Quaresma, quarentena… nuvens negras pairando sobre nós e pressagiando  mais tempestades. Foi um tempo de penitência e sofrimento. Mas, como tudo na vida, acabou. Março de 2021 deixou suas marcas. Jamais serão esquecidas.

Mas abril chegou, e a Páscoa também. Um novo tempo trazendo esperanças, alegria de viver. Pois não foi para a felicidade que fomos criados?

Foi como virar uma página que nos fez chorar de tristeza, mas conseguimos chegar à seguinte, onde tudo se aclara, as vacinas estão chegando mais rápido, já é possível sonhar que a pandemia vai perder a guerra nessa luta insana. Não será de um dia para o outro, mas vamos vencer, com a ajuda de Deus, dos cientistas de nosso tempo, e com a equipe da Saúde. Quando os negacionistas deixarem de atrapalhar.

Os idosos enfrentaram filas sem queixar-se. Dava gosto ver sua satisfação de chegar a esse dia bendito. Que foi também um feliz pretexto para sair de casa e rever amigos e a própria cidade em seus novos aspectos. Ainda que de máscara e bom distanciamento. A cada semana, a idade dos vacinados decresce. Quanta gente querida está aguardando a fase dos sessenta.

Quase me senti culpada por ter sido da primeira leva… Soube de queixosos que desejavam ser os primeiros, e não “esses velhos no fim da vida”.  Mas somos da retaguarda, quietinhos em casa, não constituímos perigo, agora imunizados, para nossos familiares. Afinal, quem sabe a hora de morrer? Dói mais a morte de jovens, que precisam usar os meios de transporte, ou nos ambientes de trabalho, e também nas aglomerações das baladas de fim de semana. Não descobriram que a alegria verdadeira está dentro de nós, não precisa de barulho.
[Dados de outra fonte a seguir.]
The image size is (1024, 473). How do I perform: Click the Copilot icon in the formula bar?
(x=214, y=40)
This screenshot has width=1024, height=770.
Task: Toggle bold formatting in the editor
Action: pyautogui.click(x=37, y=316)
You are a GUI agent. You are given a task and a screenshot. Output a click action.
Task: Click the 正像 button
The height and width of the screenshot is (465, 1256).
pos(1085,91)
Hoje, vejo meus vizinhos sorridentes cuidando de seus jardins, crianças brincando nos pátios e operários construindo casas; e suas vozes alegres – alguns cantam, outros assobiam – confundem-se com o canto dos pássaros em busca de novos ninhos. Nas fisionomias, a satisfação de retornar ao trabalho e garantir o sustento da família

O clima do outono consertou muita coisa, e abril não nos decepcionou. Com dias claros, céu azul, temperaturas amenas, frutos amadurecendo nos quintais e muitas paineiras enchendo-se de flores. E o bom humor voltando.
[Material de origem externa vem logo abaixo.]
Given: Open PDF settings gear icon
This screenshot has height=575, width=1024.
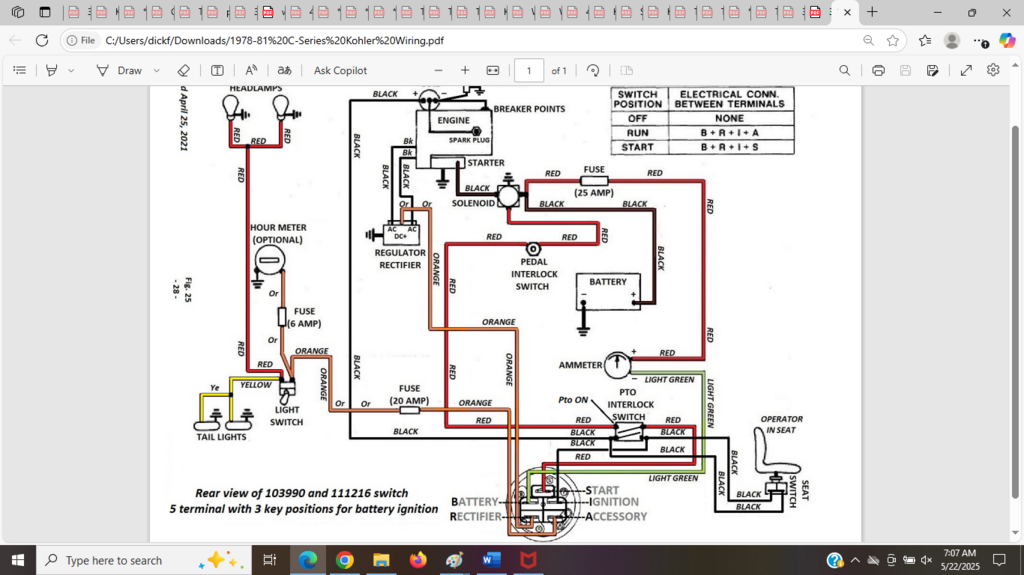Looking at the screenshot, I should 993,71.
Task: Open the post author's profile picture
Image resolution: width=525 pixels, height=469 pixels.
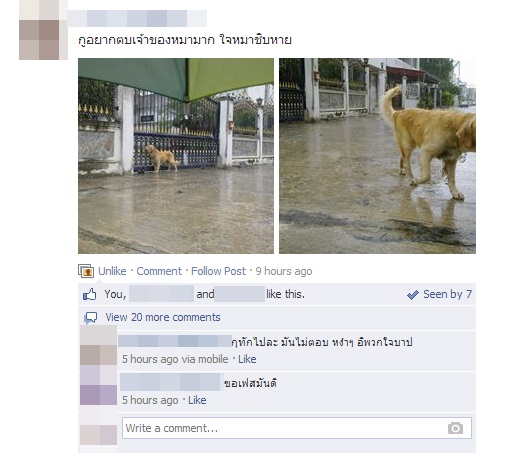Action: [43, 30]
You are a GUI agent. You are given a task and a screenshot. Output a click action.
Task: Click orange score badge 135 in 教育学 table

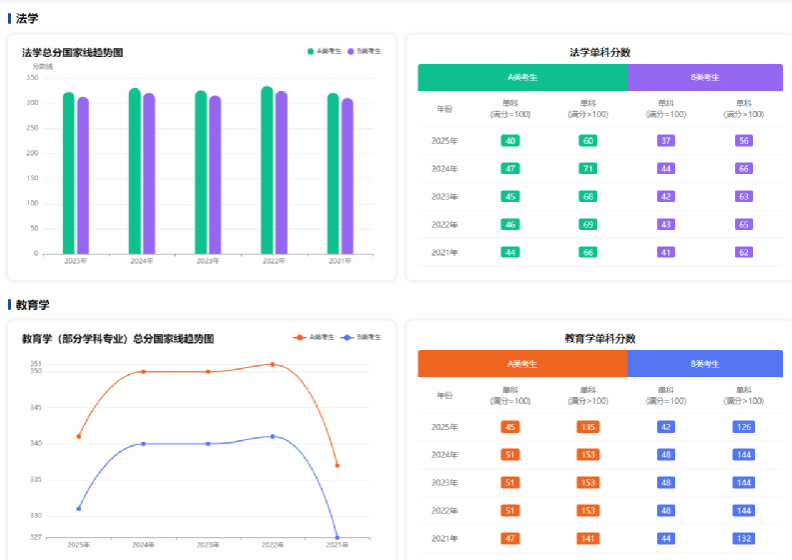click(588, 427)
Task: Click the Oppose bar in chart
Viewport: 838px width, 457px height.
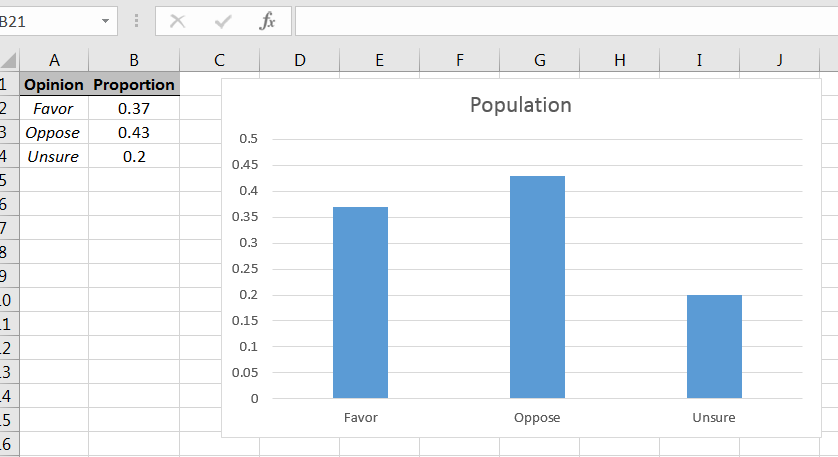Action: tap(537, 287)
Cuidemos em armazenar essa energia e a coragem que ela nos dá para que os dias sombrios do inverno não nos derrubem, como no ano passado.

Que nesse de agora, as esperanças se transformem em certezas de que a vida vai continuar melhor do que antes, mais valorizada e compartilhada neste mundo de irmãos que se ajudam.

Que as nuvens passem, e o céu permaneça sempre azul para todos nós.